The study framework is clearly explained and developed, as well as the methods employed.

In my opinion, the research can be very interesting for researches and hydrology engineers.

I have a couple of remarks that might help to improve the manuscript.

Obviously, the whole contribution and the analysis performed is based on water level and sea surface level data from the stations shown in figure 3. Thus, a good initial presentation of such time series is relevant, providing to the reader a first qualitative idea of the characteristics of the time series. Kind of fluctuations, trends, etc. In this respect, figure 4 (a,b,c) could be significantly improved:  Size of numbers (too big), time intervals, …. Why not use “days”, weeks, … as 40.000 hours is not very indicative.

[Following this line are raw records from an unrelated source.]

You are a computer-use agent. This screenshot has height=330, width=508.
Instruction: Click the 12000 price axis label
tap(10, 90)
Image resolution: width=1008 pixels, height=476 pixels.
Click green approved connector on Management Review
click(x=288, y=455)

These comments applied to further figures in the manuscript (7-8-9)

Visualization of original time-series can be significantly improved.

Being so that actually the time resolution is high (not “days” or “weeks”), why not add an additional figure showing in detail some the episodes (with high levels) where the reader could see the actual kind of fluctuations and patterns showed by the time-series with the actual time resolution they have?

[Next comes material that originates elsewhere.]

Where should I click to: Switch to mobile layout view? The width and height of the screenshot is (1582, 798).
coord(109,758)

Formally speaking, also figures 5 and 6, which are very relevant for the research results presentation, can be improved. Letters, number size, … can be changed for a better visualization. Maybe scale of the graphics.

There is one concern that is not mentioned at all in the manuscript, and maybe deserves some consideration.  I wonder whether there is rainfall information in the basin. I guess so. In that case, being clear the rainfall role in water levels from a hydrological point of view, the question is why authors did not used rainfall data in the methodology. Or how useful could it be their inclusion in the analysis for a better differentiation of the corresponding component, maybe using different techniques from the ones presented herein. 

 Some discussion about this issue might be of interest.


Author Response

Thank you very much for your time and insightful review. We have revised attentively the manuscript in order to include your comments.

Author Response File: Author Response.pdf

Round  2

Reviewer 1 Report

Turnitin software has detected that almost the entire section "2.4. Entropy Method for Information Measurement" was copied from a paper in Water and authored by 2 of the authors of this manuscript (partial/self-plagiarism): "Application of the Entropy Method to Select Calibration Sites for Hydrological Modeling".
It is strictly necessary that you modify this section in order to express the same ideas with other words.
Fig.8 - captions, last word: replace "Nosie" with "Noise".
Concerning the diurnal cycle that was detected only as a not-significant signal, this cycle is one of the fewest that we are certain that it exists but our random methods used for detecting significance do sometimes fail to detect it as significant. I insist that at least the Conclusions sections should include a paragraph telling that this cycle is present and that its inclusion in future decomposition techniques might represent an expected improvement of the analysis methods.
This is why I previously requested a more comprehensive comparison between upstream and downstream stations: you included in the rainfall-runoff component not only the surface runoff, but also the baseflow, which is the origin of the diurnal cycle in the whole flow. Using the sea level behaviour to decompose a water level from a tidal river station without taking into account the diurnal cycle, which may be much more visible at the upstream station, will make decomposition less accurate.
I think it is necessary to insert somewhere a graphical comparison of a 7-14 days runoff data of the Ulsan and Guyeong river stations and let readers decide how to interpret your methods. Note: the selected time interval for this new case study should be from "normal" days (baseflow, no floods or rainfalls, preferably with low tides downstream) and when a diurnal cycle is clearly present upstream.


Author Response

Thank you very much for your time and insightful review. We have revised attentively the manuscript in order to include your comments.